Explain the key characteristics of Defined Contribution Plans, where the employer's contribution is
set as a specified amount or percentage of salary, and the employee's final payout depends on
factors such as investment earnings. Describe the accounting issue associated with these plans,
including the employer's commitment and liability. Provide examples to illustrate your explanation.
Characteristics:
retirement savings schemes where the employer's contribution is fixed at a specified
amount or percentage of the employee's salary.
final payout an employee receives upon retirement is not predetermined but depends on
factors such as the earnings generated by the contributions and investments made within
the plan.
the employer does not guarantee a specific retirement benefit to the employee but commits
to contributing a set amount to the plan.
Accounting Issue:
The accounting issue associated with Defined Contribution Plans arises from the employer's
commitment and liability. Here are the key points:
Limited Employer Commitment
: In a Defined Contribution Plan, the employer's commitment
is restricted to the amount of the agreed contributions. For example, if an employer agrees
to contribute 10 percent of an employee's current salary to a retirement fund, the
commitment is limited to this percentage.
Expense Recognition
: The actual contribution made by the employer is recognized as an
expense in the company's financial statements. This expense is typically recorded in the
income statement and reflects the cost of providing retirement benefits to employees.

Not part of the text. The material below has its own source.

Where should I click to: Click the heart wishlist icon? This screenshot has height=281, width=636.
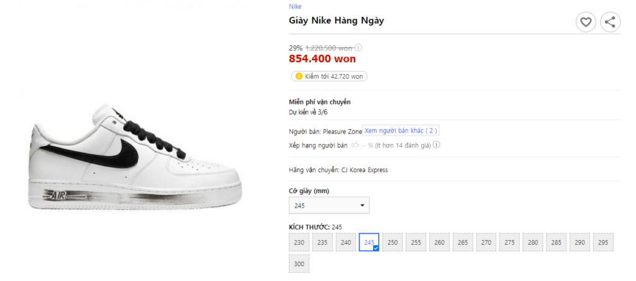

Liability Limited to Unpaid Amount
: The associated liability on the employer's balance
sheet is limited to the amount of the obligation that is unpaid as of the end of the financial
year. This means that if the employer has not yet made the full 10 percent contribution for
the year, the unpaid portion is recorded as a liability.
Example:
Suppose Company XYZ has an agreement with its employees to contribute 10 percent of their
current annual salary to a Defined Contribution Plan. In a given year, an employee earns a salary of
$50,000, and the company contributes $5,000 (10 percent of the salary) to the retirement fund. At
the end of the year, if the company has only made a contribution of $4,000, the remaining $1,000
would be recognized as a liability on the company's balance sheet until it is paid.
2.
ABC Corporation operates a defined contribution superannuation plan for its employees. In the first
year of the plan's operation, ABC Corporation contributes 8 percent of its employees' annual
salaries to a superannuation fund, which is managed by an external trustee. The salaries and
corresponding contributions for the two employees are as follows: John's annual salary is $90,000,
and Sarah's annual salary is $110,000.
Required:
Provide the necessary accounting entries to recognize ABC Corporation's
superannuation obligation for the year.
3.
Explain the key characteristics and accounting issues associated with Defined Benefit Plans in
superannuation, highlighting the complexities arising from the employer's risk. In contrast, describe
how Defined Benefit Plans differ from Defined Contribution Plans, focusing on the determination of
retirement benefits and the associated financial risks. Provide examples or scenarios to illustrate
these differences.
Defined Benefit Plans are retirement savings schemes where the benefits to be paid to employees
at their normal retirement age are specified or determined, at least in part, by factors such as years
of membership and salary levels.
The accounting issues associated with Defined Benefit Plans are more complex than those
associated with Defined Contribution Plans. Here are the key points:
Complex Accounting
: Defined Benefit Plans require complex accounting due to the
uncertainties and estimation involved. The employer bears the risk of ensuring that the
promised benefits will be met. For example, if an employer commits to providing a pension
of 40 percent of the employee's final salary after they reach the age of 60, there are
several estimations that need to be made.
Estimations
: To determine the amount to contribute to the fund and meet the obligation,
estimations must be made regarding:
Projected final salary of the employee.
Earnings rates of the fund over the years.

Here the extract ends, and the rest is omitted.